What you need to do
Starting at the line that has "The width and height of the screenshot is (1887, 966)." and stopping after the line that has "coord(31,106)", write out those lines of the entries as a numbered list. Skip blank lines and leave out the pictures.

>> Start Excerpted records

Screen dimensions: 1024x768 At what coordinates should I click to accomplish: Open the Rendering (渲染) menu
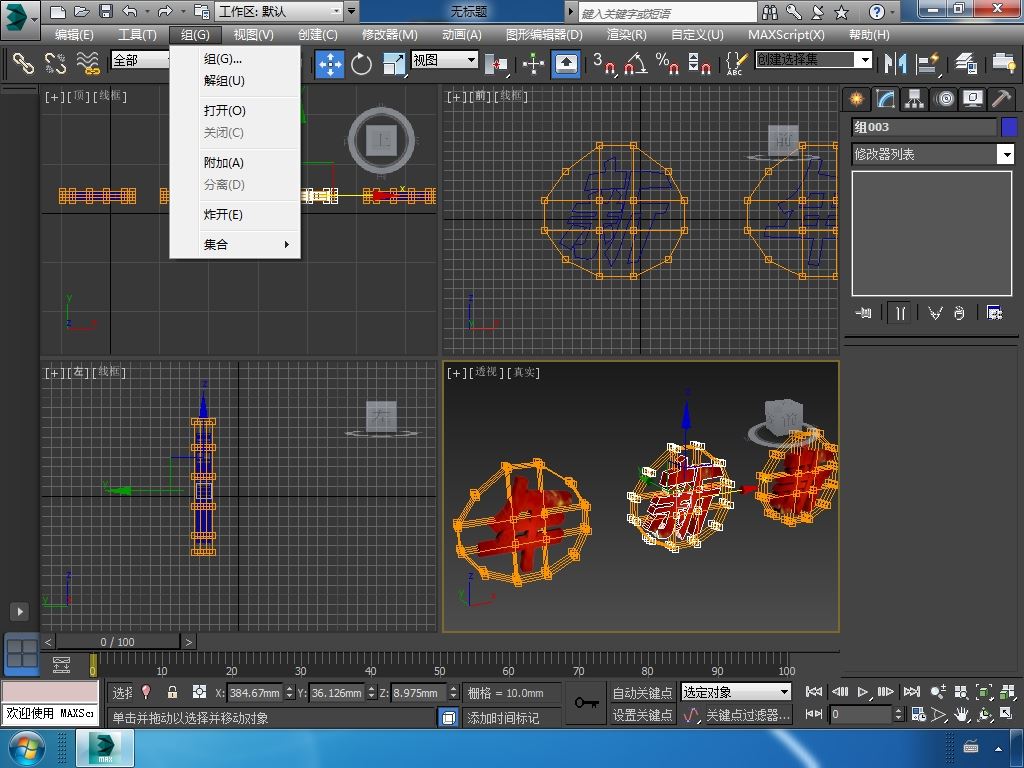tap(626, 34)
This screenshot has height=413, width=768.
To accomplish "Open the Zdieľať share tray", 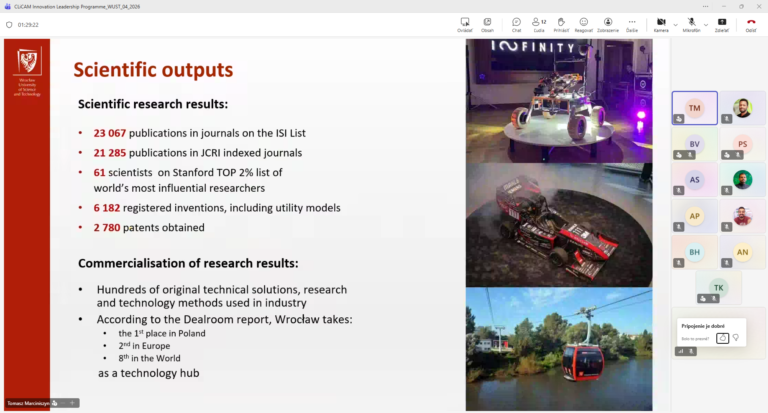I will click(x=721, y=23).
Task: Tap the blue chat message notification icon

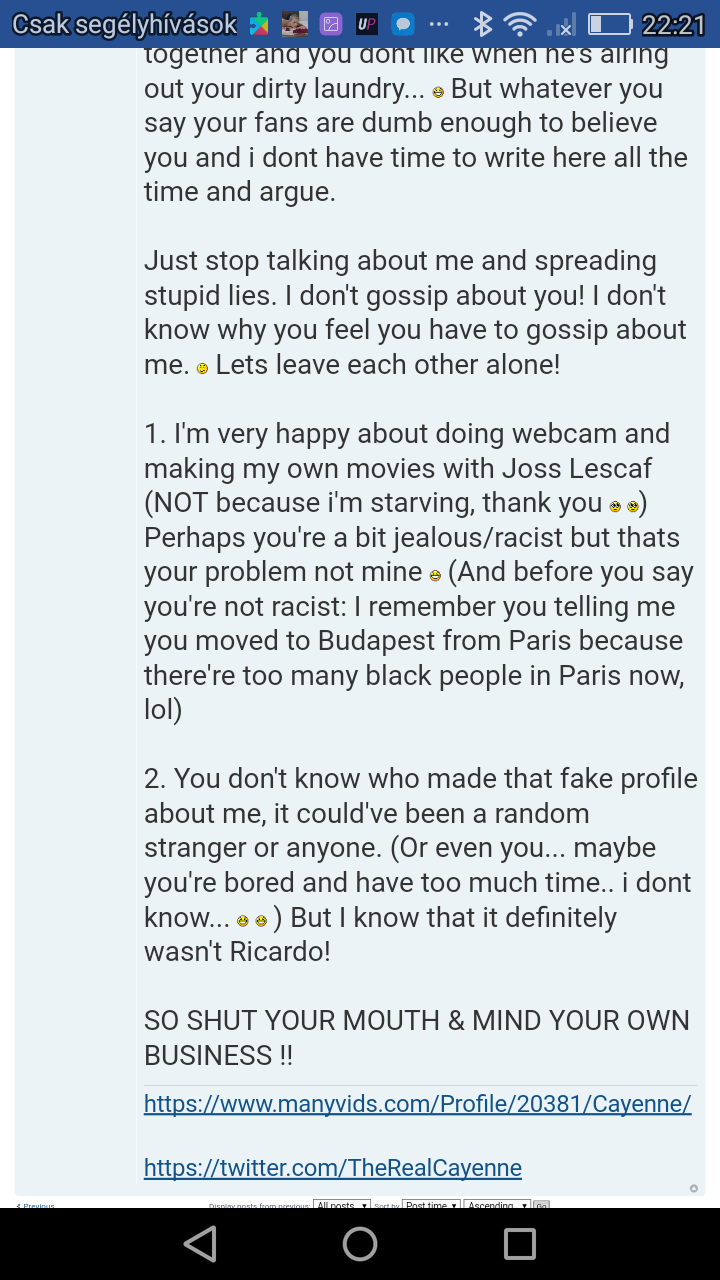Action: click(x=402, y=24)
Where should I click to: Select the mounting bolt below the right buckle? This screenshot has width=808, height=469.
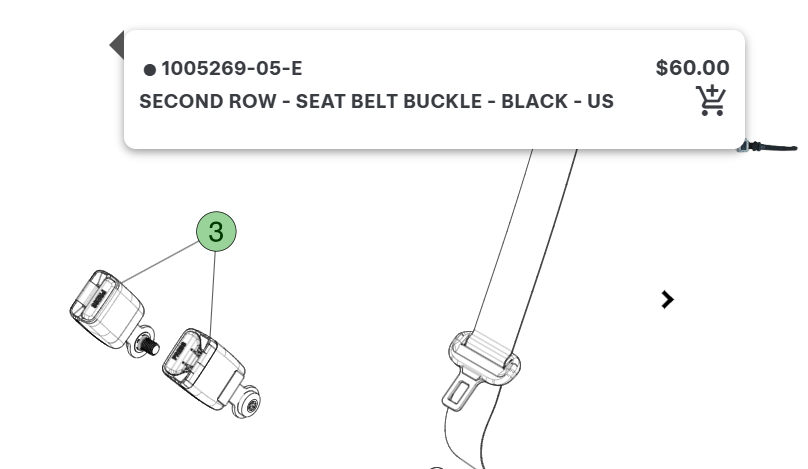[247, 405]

>> End Excerpted records
>> Start Excerpted records

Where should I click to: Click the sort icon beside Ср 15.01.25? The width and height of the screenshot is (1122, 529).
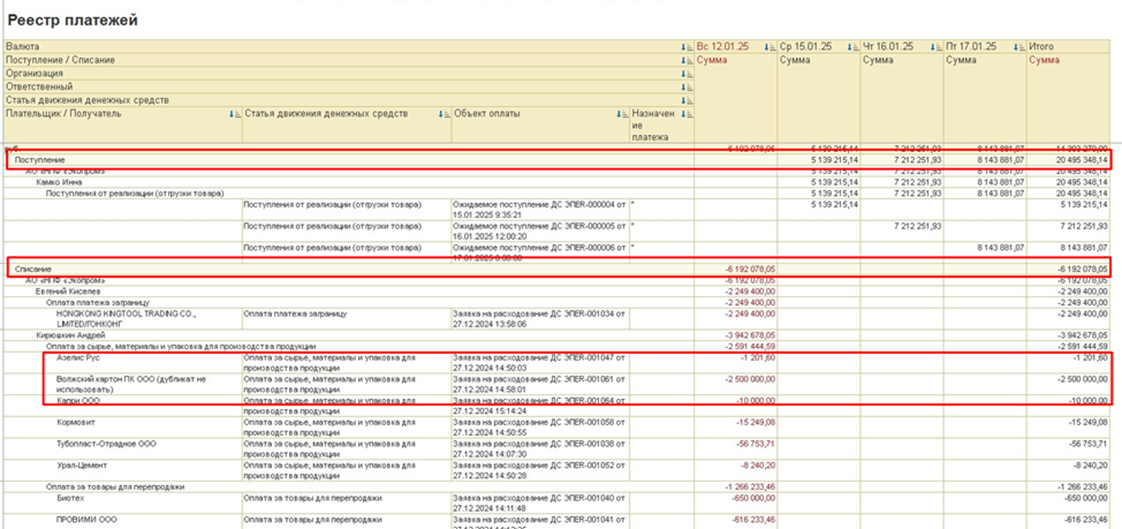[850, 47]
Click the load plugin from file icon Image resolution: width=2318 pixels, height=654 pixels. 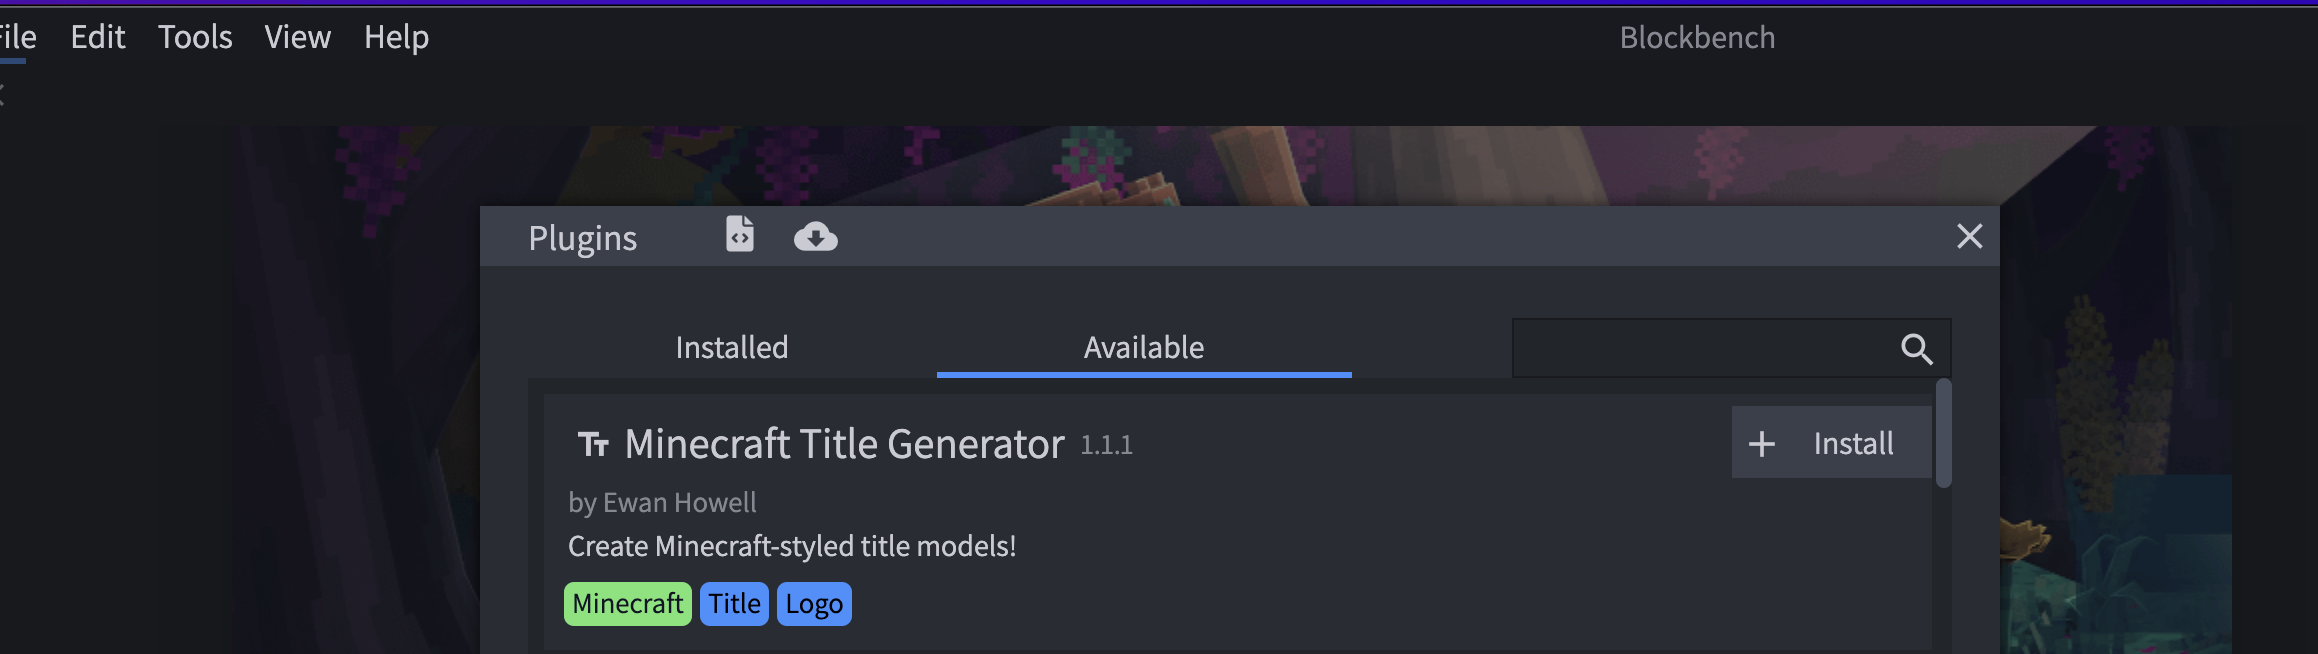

>> End Excerpted records
>> Start Excerpted records

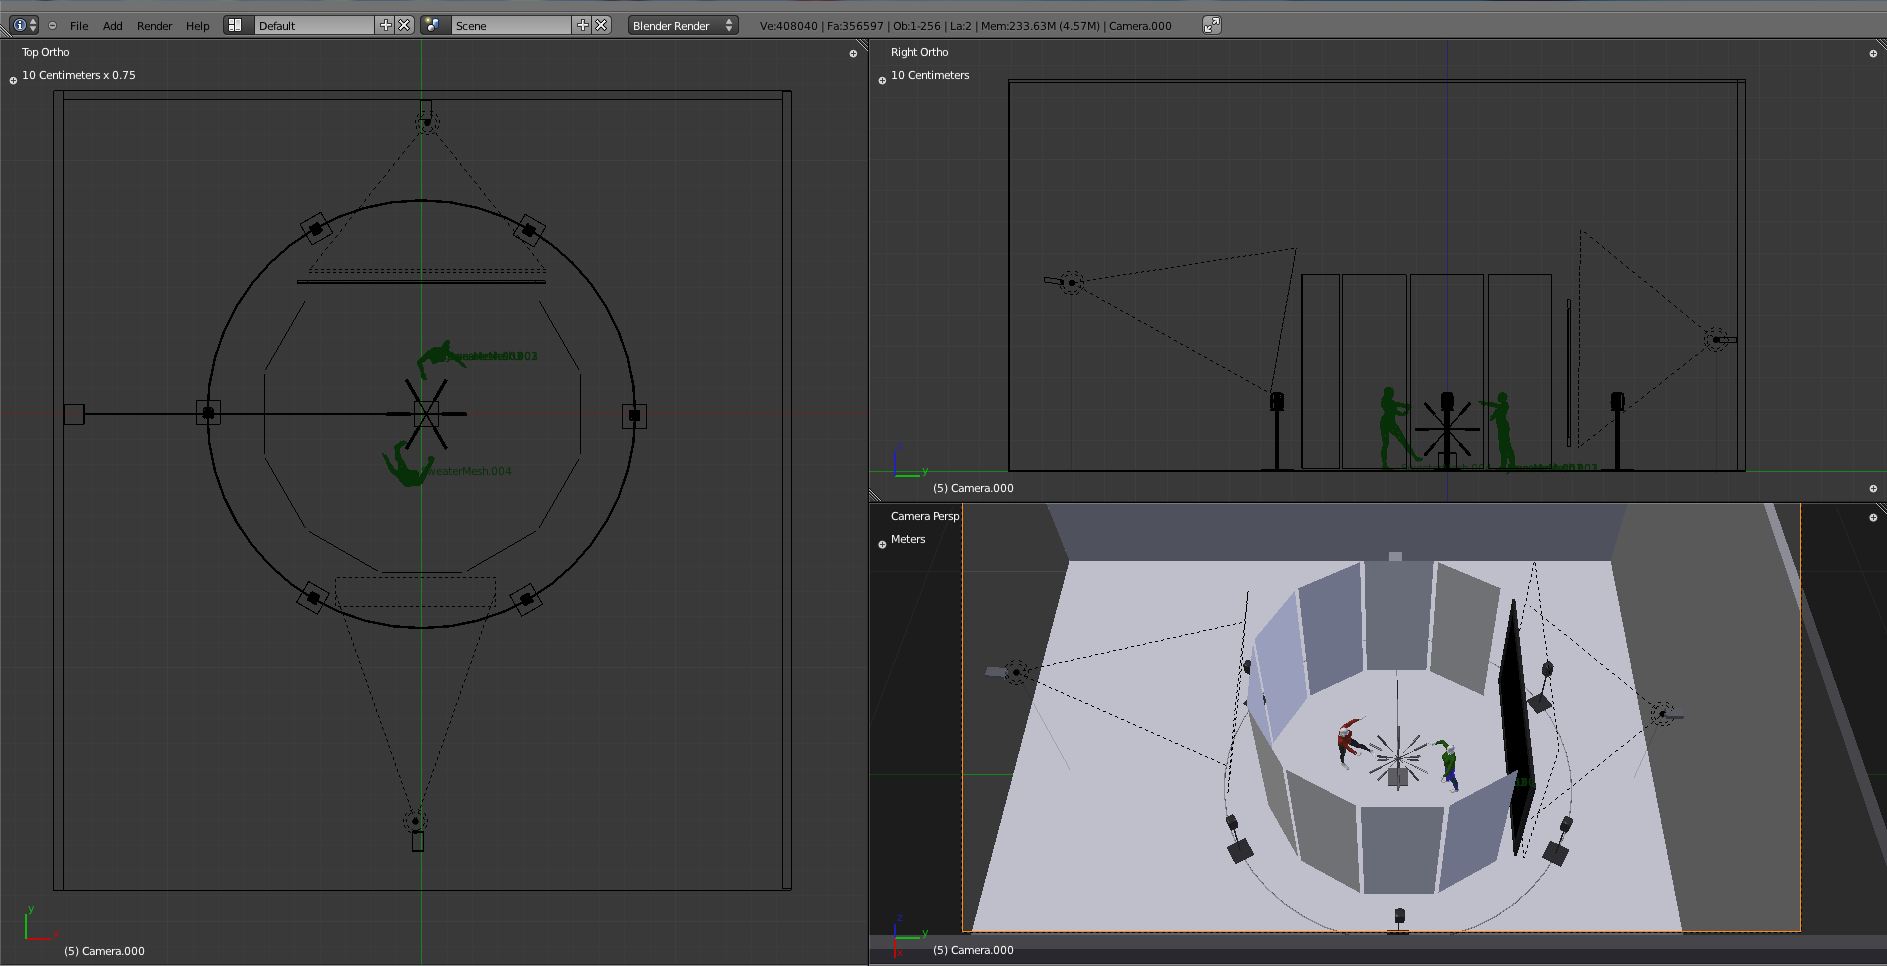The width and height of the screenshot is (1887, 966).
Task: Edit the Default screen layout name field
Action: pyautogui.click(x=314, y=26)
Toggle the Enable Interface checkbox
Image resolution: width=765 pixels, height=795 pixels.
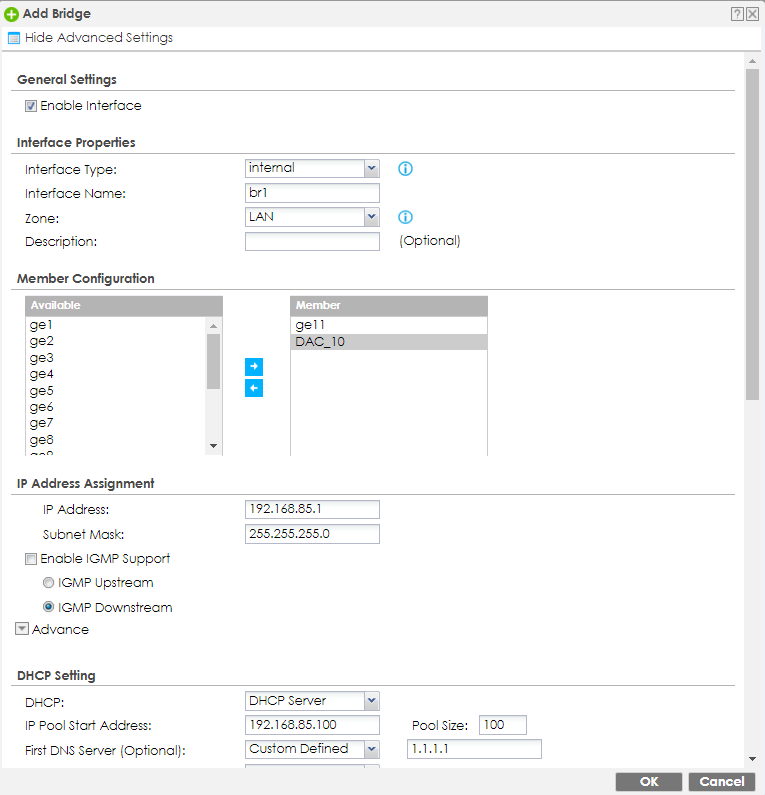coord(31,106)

>> End Excerpted records

Exercise output
1. The width and height of the screenshot is (1887, 966).
2. Task: Edit the Default screen layout name field
3. Action: pyautogui.click(x=314, y=26)
4. Toggle the Enable Interface checkbox
5. Image resolution: width=765 pixels, height=795 pixels.
6. coord(31,106)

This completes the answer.